> What the exercise asks
Find every line in the records below that contains "agent", and copy it.

> Dataset entries
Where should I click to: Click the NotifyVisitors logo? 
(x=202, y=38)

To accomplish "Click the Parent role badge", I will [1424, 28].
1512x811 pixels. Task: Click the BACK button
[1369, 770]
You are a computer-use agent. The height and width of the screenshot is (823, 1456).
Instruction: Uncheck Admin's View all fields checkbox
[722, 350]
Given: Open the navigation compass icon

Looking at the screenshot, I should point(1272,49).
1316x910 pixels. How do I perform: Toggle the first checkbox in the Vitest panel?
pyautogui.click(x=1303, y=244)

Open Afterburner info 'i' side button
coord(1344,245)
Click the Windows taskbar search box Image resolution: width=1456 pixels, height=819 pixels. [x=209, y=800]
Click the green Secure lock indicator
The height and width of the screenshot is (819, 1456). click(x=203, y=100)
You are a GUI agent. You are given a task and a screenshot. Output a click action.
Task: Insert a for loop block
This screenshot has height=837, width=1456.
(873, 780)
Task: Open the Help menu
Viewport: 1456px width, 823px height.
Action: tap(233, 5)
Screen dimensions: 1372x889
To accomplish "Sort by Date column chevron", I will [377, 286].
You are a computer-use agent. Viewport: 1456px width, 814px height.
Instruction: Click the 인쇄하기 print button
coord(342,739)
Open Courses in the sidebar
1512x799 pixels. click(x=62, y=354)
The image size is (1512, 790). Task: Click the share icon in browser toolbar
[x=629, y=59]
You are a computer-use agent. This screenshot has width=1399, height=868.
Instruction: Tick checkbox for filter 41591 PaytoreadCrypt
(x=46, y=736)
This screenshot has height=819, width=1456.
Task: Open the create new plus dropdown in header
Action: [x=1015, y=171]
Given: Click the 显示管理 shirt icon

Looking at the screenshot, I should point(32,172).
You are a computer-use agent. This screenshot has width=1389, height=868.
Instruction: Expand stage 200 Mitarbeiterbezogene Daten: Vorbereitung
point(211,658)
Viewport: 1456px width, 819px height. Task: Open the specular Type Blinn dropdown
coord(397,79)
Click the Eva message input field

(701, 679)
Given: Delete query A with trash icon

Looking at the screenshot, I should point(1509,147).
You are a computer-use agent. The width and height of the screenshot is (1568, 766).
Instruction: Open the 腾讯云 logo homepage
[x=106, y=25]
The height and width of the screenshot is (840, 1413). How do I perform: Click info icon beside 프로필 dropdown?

> Task output
You are a computer-use agent. The height and width of the screenshot is (823, 1456).
You are a GUI agent. You are given a task and a screenshot. Output a click action.
You are a computer-use agent. Viewport: 1456px width, 814px height.
You are a computer-use agent. This screenshot has width=1399, height=868.
You are a computer-use agent. This screenshot has width=1389, height=868.
You are a computer-use agent. The width and height of the screenshot is (1568, 766).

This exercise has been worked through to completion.